----- AVAILABLE DATA

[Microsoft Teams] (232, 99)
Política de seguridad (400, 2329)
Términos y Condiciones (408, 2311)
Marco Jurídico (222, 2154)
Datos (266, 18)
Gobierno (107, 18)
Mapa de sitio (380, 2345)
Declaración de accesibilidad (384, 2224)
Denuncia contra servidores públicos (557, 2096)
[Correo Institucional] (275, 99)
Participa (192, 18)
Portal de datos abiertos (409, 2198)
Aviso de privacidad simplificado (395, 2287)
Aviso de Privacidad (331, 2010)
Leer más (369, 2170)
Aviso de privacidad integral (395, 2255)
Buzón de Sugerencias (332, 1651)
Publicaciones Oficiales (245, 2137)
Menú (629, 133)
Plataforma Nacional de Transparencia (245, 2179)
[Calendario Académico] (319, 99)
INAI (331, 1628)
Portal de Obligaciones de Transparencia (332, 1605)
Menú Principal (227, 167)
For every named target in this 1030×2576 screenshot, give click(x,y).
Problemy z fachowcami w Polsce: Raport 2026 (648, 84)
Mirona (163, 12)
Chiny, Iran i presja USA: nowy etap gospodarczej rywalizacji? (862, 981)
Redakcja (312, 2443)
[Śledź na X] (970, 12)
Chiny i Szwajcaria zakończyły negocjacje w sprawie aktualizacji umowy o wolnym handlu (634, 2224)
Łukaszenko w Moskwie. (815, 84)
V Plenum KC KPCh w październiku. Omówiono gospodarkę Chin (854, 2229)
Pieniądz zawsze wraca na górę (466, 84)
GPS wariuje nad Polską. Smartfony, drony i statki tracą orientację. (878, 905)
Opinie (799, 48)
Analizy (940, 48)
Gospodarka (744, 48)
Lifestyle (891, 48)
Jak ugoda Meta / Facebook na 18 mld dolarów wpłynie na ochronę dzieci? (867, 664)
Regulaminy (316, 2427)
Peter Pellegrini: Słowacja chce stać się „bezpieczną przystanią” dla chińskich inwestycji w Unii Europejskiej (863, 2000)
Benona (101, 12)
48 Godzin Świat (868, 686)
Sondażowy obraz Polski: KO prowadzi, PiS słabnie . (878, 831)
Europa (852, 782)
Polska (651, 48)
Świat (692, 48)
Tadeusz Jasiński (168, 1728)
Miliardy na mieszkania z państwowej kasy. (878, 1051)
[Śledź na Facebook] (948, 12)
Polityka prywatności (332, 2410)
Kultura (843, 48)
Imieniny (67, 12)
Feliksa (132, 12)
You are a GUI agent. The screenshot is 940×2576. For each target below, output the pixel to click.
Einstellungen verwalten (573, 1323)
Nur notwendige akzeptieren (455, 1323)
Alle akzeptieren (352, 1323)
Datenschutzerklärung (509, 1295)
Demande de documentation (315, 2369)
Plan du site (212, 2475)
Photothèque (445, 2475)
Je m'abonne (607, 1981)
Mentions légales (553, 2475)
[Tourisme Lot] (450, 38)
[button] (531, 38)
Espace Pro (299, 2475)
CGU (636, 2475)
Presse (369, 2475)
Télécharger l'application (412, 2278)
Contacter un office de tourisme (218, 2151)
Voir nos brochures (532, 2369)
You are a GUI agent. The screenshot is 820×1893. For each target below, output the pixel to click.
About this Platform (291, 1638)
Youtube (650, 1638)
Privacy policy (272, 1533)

----------

> **ACTIVITY**
Only the lines from the one with "Contacter un office de tourisme (218, 2151)" through the final line above belong in the answer, each retyped exactly.

> **RESULT**
Contacter un office de tourisme (218, 2151)
Voir nos brochures (532, 2369)
You are a GUI agent. The screenshot is 820×1893. For each target below, output the pixel to click.
About this Platform (291, 1638)
Youtube (650, 1638)
Privacy policy (272, 1533)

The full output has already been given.